FamilyWorks Counseling: Parenting Tools for School-Age Children

● Tone​- As your child becomes more upset in behavior, volume, and affect, you need to counter that with a softer tone, lower volume, and calmer demeanor to bring their energy level down and help get them grounded.

● Give 2-3 realistic choices–​ so they become aware of what makes sense to do and become more independent instead of telling them what to do and when.

● Use quiet time in lieu of a time out or punishment​- Allow some quiet time to allow kids to decompress when they are stressed out. Encourage relaxing activities- reading,soft music, breathing, stretching, yoga, coloring, legos etc.

● Sequence of activities-​- Let them know that they can proceed to a new activity once they have cleaned up the first activity. If friends are present, have them develop some teamwork to do it together.

● Reward positive behavior​–When you see them do what you seek, reward them with a smile, high five, and an observation (out loud) that you noticed how well they did X .

● Tag team moments of struggle- ​Ask your spouse to help take control when you are being triggered and cannot remain calm during an emotional outburst from one – or both- of your kids. Walk away, breathe slowly and deeply for 5 mins and re-group. This upset is more about you than your child. Ask yourself, “What is making me so upset right now?” Help yourself to calm before re-approaching your child.

● Maintain perspective-​ Bear in mind, little kids’ dilemmas are small potatoes. Raising children gets more difficult in the later years, as there is more at stake with drugs/alcohol, going to parties, driving, dating, sex, and generally being independent, etc. Put things into perspective that these issues are mostly “small wrinkles” not huge dilemmas.

● Time together​- Try to spend 1-2x per week alone with each child doing something special with him or her.

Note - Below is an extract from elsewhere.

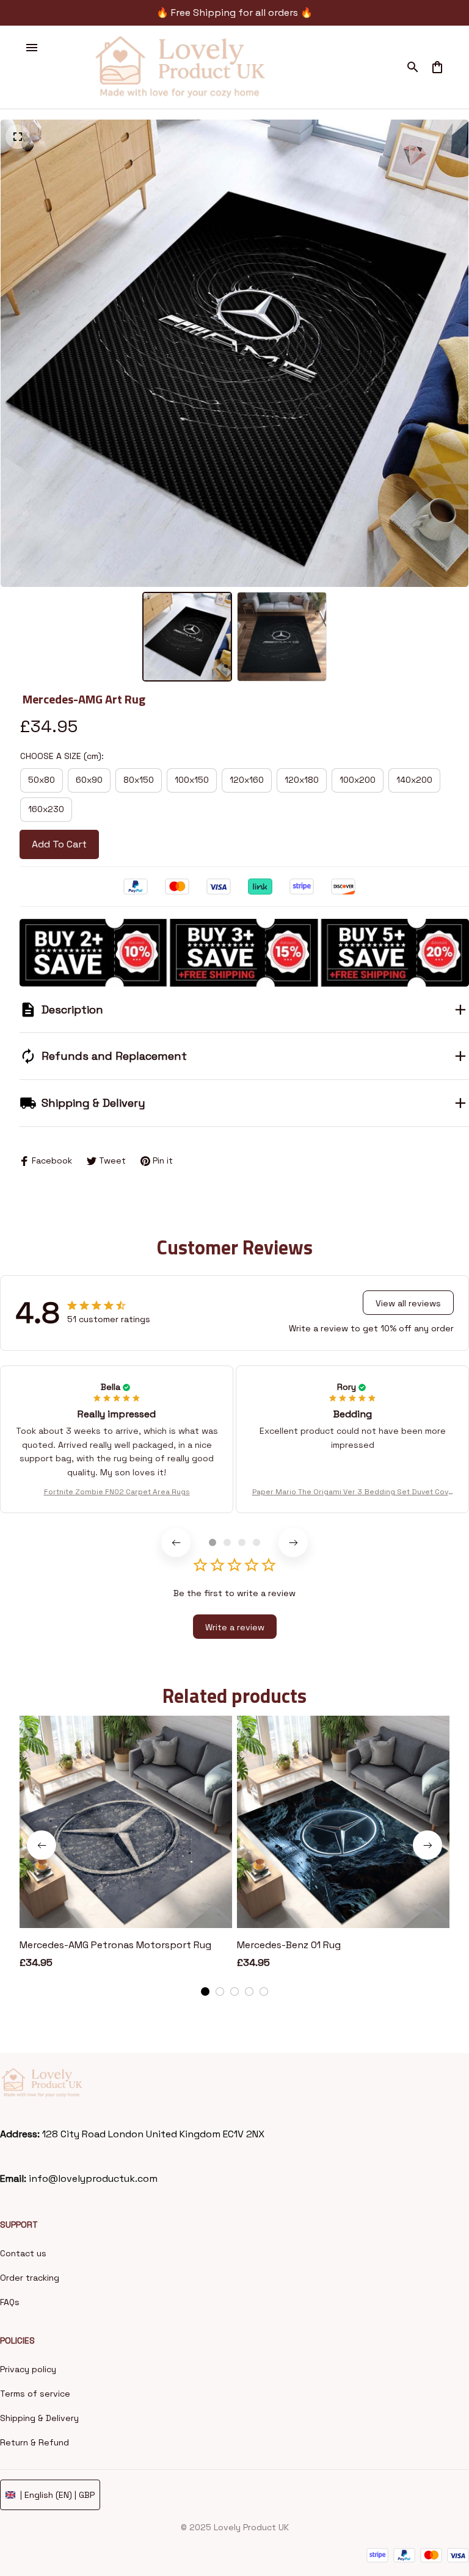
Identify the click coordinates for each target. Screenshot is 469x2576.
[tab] (212, 1542)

● Keep a Kid Journal-​ Keep a journal for each child and record one positive action and one challenge that occurred daily. Jot a note each day when you “catch them doing something good” or “see a challenge unfolding.” Discuss these on Sundays alone with that child. Start with the challenge and end with the positive action. The point is to help him/her learn about what you are targeting for appropriate, helpful behavior–not to focus too much on what they are doing poorly. It just gives them basic guidelines for conduct.